Requirement: Please pull out the lines below word for word, leaving the pictures out of your answer.

_ _ _ _ _ _ _

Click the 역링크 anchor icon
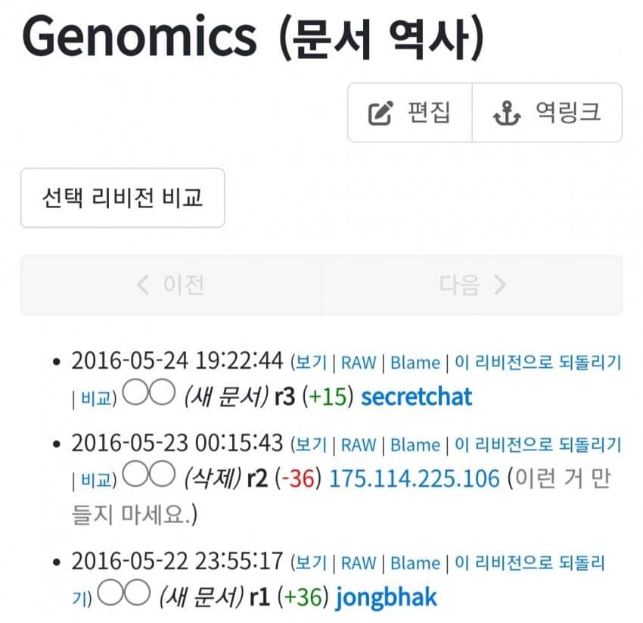This screenshot has height=623, width=643. click(507, 113)
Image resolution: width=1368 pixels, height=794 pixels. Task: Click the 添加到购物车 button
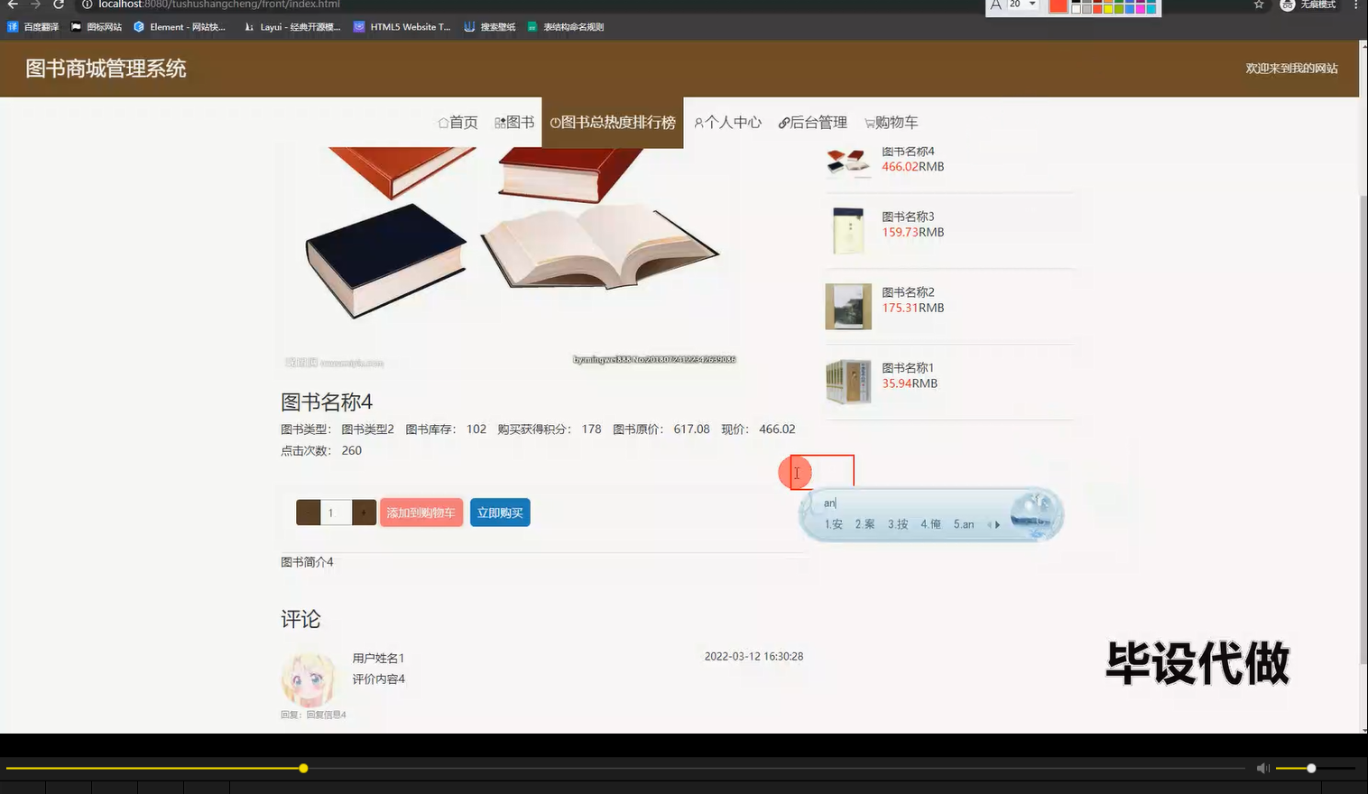click(421, 512)
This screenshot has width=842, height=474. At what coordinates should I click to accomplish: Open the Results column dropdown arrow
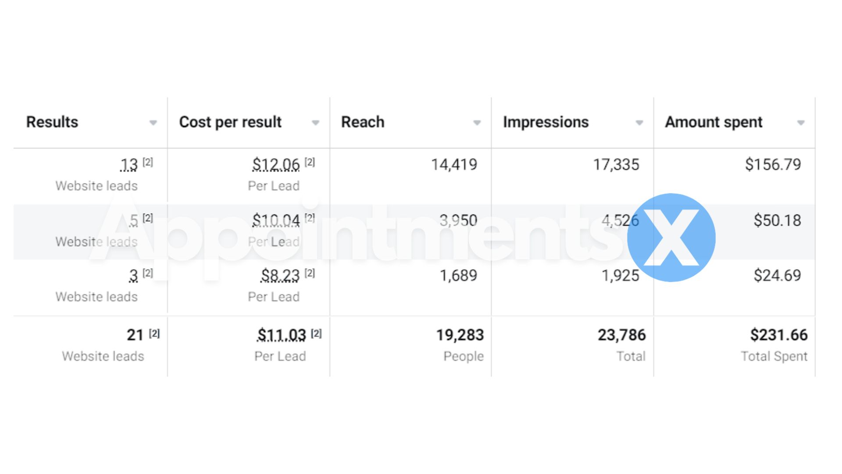(x=153, y=123)
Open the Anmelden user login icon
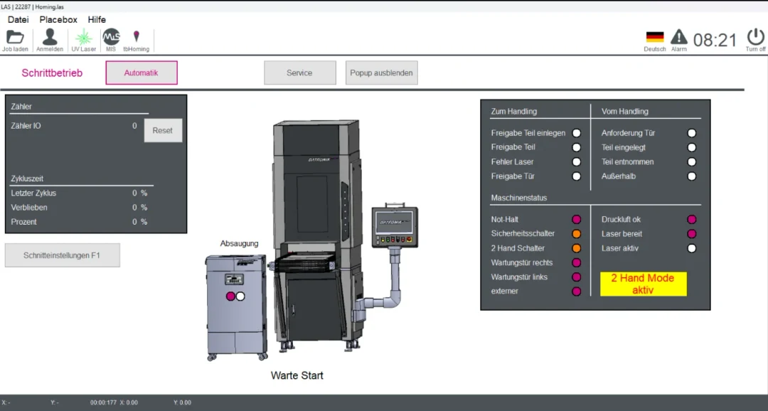Screen dimensions: 768x411 point(50,37)
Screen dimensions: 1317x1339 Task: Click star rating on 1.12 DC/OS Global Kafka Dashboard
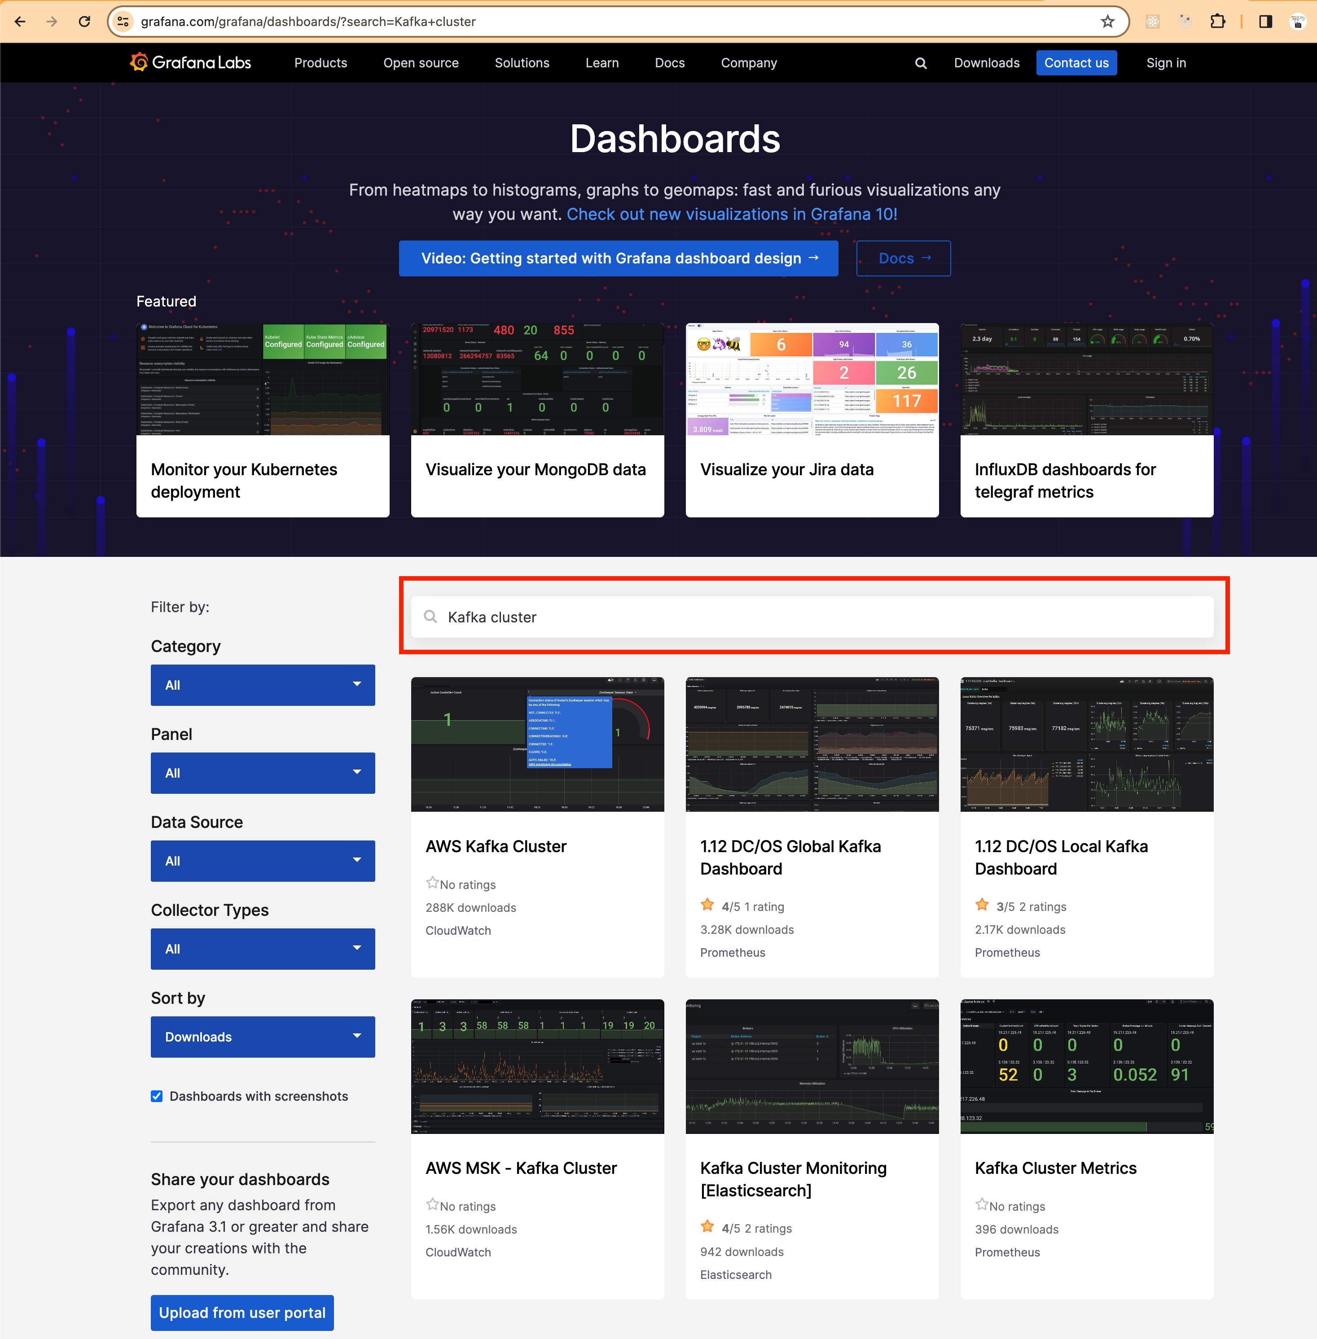707,905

_ _ _ _ _ _ _

Solution to the exercise:
Click the 역링크 anchor icon
This screenshot has height=623, width=643. click(507, 113)
Image resolution: width=1368 pixels, height=794 pixels. Task: Click the 添加到购物车 button
click(421, 512)
This screenshot has width=842, height=474. At what coordinates should I click to accomplish: Open the Results column dropdown arrow
(x=153, y=123)
Open the Anmelden user login icon
Screen dimensions: 768x411 point(50,37)
Screen dimensions: 1317x1339 Task: Click star rating on 1.12 DC/OS Global Kafka Dashboard
707,905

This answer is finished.